* **STUDY MATERIAL**:
^^^^^^^^^^^^^^^^

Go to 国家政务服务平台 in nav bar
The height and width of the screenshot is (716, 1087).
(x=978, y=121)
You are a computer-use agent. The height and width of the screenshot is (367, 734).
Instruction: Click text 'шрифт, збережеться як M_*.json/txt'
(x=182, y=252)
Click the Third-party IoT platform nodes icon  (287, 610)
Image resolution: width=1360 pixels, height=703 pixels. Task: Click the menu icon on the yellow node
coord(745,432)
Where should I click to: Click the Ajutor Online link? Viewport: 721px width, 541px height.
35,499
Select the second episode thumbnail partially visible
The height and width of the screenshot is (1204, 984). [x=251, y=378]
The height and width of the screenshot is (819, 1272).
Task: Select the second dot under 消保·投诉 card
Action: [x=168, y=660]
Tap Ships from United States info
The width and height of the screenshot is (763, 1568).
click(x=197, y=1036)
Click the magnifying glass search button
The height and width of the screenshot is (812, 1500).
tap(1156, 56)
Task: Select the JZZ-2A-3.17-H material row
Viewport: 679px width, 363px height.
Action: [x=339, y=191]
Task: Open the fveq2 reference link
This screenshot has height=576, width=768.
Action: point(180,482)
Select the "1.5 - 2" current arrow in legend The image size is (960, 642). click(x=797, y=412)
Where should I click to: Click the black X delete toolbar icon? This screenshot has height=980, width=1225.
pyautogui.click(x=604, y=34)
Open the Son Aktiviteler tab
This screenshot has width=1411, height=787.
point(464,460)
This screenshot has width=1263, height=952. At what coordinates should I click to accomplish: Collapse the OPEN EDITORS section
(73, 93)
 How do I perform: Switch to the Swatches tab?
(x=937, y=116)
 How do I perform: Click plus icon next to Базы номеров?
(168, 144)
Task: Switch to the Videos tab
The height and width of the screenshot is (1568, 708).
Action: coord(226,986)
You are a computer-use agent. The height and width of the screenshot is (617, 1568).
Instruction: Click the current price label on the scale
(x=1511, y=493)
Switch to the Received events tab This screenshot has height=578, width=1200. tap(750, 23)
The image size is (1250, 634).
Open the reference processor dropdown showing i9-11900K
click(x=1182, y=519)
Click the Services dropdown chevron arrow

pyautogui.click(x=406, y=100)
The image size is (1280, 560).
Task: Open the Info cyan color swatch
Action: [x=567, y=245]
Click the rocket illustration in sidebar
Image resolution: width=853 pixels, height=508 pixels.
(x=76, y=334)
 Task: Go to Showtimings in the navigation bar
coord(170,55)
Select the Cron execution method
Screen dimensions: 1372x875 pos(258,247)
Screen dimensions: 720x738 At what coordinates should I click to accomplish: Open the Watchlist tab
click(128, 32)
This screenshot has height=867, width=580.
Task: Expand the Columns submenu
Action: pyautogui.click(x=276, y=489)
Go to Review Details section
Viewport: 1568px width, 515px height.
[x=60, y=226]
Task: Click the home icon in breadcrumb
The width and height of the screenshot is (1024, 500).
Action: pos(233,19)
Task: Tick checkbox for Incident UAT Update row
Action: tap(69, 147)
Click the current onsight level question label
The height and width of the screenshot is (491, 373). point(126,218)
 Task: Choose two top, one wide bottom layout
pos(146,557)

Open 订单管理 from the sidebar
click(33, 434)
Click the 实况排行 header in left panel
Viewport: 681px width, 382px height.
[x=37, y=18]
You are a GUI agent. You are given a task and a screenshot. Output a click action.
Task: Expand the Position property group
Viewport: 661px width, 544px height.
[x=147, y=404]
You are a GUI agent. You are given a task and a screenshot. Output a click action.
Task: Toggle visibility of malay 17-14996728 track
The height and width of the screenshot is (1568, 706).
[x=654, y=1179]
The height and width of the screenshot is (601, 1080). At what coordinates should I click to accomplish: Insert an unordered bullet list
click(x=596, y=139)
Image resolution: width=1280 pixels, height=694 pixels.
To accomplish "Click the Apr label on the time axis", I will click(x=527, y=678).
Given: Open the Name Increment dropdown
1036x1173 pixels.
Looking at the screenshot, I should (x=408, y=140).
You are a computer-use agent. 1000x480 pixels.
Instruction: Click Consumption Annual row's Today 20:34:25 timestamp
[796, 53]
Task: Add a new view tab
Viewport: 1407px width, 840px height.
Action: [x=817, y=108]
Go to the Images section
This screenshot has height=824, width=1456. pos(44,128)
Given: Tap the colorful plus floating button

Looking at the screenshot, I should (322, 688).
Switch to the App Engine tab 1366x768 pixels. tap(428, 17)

^^^^^^^^^^^^^^^^

* **AIM OF THE TASK**:
All the entries are to be set down exactly as they appear.

* **ANSWER BOX**:
Go to 国家政务服务平台 in nav bar
The height and width of the screenshot is (716, 1087).
(x=978, y=121)
You are a computer-use agent. The height and width of the screenshot is (367, 734).
Instruction: Click text 'шрифт, збережеться як M_*.json/txt'
(x=182, y=252)
Click the Third-party IoT platform nodes icon  (287, 610)
Image resolution: width=1360 pixels, height=703 pixels. Task: Click the menu icon on the yellow node
coord(745,432)
Where should I click to: Click the Ajutor Online link? Viewport: 721px width, 541px height.
35,499
Select the second episode thumbnail partially visible
The height and width of the screenshot is (1204, 984). [x=251, y=378]
The height and width of the screenshot is (819, 1272).
Task: Select the second dot under 消保·投诉 card
Action: [x=168, y=660]
Tap Ships from United States info
The width and height of the screenshot is (763, 1568).
click(x=197, y=1036)
Click the magnifying glass search button
The height and width of the screenshot is (812, 1500).
tap(1156, 56)
Task: Select the JZZ-2A-3.17-H material row
Viewport: 679px width, 363px height.
Action: [x=339, y=191]
Task: Open the fveq2 reference link
This screenshot has height=576, width=768.
Action: point(180,482)
Select the "1.5 - 2" current arrow in legend The image size is (960, 642). click(x=797, y=412)
Where should I click to: Click the black X delete toolbar icon? This screenshot has height=980, width=1225.
pyautogui.click(x=604, y=34)
Open the Son Aktiviteler tab
This screenshot has width=1411, height=787.
point(464,460)
This screenshot has width=1263, height=952. At what coordinates should I click to accomplish: Collapse the OPEN EDITORS section
(73, 93)
 How do I perform: Switch to the Swatches tab?
(x=937, y=116)
 How do I perform: Click plus icon next to Базы номеров?
(168, 144)
Task: Switch to the Videos tab
The height and width of the screenshot is (1568, 708).
Action: coord(226,986)
You are a computer-use agent. The height and width of the screenshot is (617, 1568).
Instruction: Click the current price label on the scale
(x=1511, y=493)
Switch to the Received events tab This screenshot has height=578, width=1200. tap(750, 23)
The image size is (1250, 634).
Open the reference processor dropdown showing i9-11900K
click(x=1182, y=519)
Click the Services dropdown chevron arrow

pyautogui.click(x=406, y=100)
The image size is (1280, 560).
Task: Open the Info cyan color swatch
Action: [x=567, y=245]
Click the rocket illustration in sidebar
Image resolution: width=853 pixels, height=508 pixels.
(x=76, y=334)
 Task: Go to Showtimings in the navigation bar
coord(170,55)
Select the Cron execution method
Screen dimensions: 1372x875 pos(258,247)
Screen dimensions: 720x738 At what coordinates should I click to accomplish: Open the Watchlist tab
click(128, 32)
This screenshot has height=867, width=580.
Task: Expand the Columns submenu
Action: pyautogui.click(x=276, y=489)
Go to Review Details section
Viewport: 1568px width, 515px height.
[x=60, y=226]
Task: Click the home icon in breadcrumb
The width and height of the screenshot is (1024, 500).
Action: pos(233,19)
Task: Tick checkbox for Incident UAT Update row
Action: tap(69, 147)
Click the current onsight level question label
The height and width of the screenshot is (491, 373). point(126,218)
 Task: Choose two top, one wide bottom layout
pos(146,557)

Open 订单管理 from the sidebar
click(33, 434)
Click the 实况排行 header in left panel
Viewport: 681px width, 382px height.
[x=37, y=18]
You are a GUI agent. You are given a task and a screenshot. Output a click action.
Task: Expand the Position property group
Viewport: 661px width, 544px height.
[x=147, y=404]
You are a GUI agent. You are given a task and a screenshot. Output a click action.
Task: Toggle visibility of malay 17-14996728 track
The height and width of the screenshot is (1568, 706).
[x=654, y=1179]
The height and width of the screenshot is (601, 1080). At what coordinates should I click to accomplish: Insert an unordered bullet list
click(x=596, y=139)
Image resolution: width=1280 pixels, height=694 pixels.
To accomplish "Click the Apr label on the time axis", I will click(x=527, y=678).
Given: Open the Name Increment dropdown
1036x1173 pixels.
Looking at the screenshot, I should (x=408, y=140).
You are a computer-use agent. 1000x480 pixels.
Instruction: Click Consumption Annual row's Today 20:34:25 timestamp
[796, 53]
Task: Add a new view tab
Viewport: 1407px width, 840px height.
Action: [x=817, y=108]
Go to the Images section
This screenshot has height=824, width=1456. pos(44,128)
Given: Tap the colorful plus floating button

Looking at the screenshot, I should (322, 688).
Switch to the App Engine tab 1366x768 pixels. tap(428, 17)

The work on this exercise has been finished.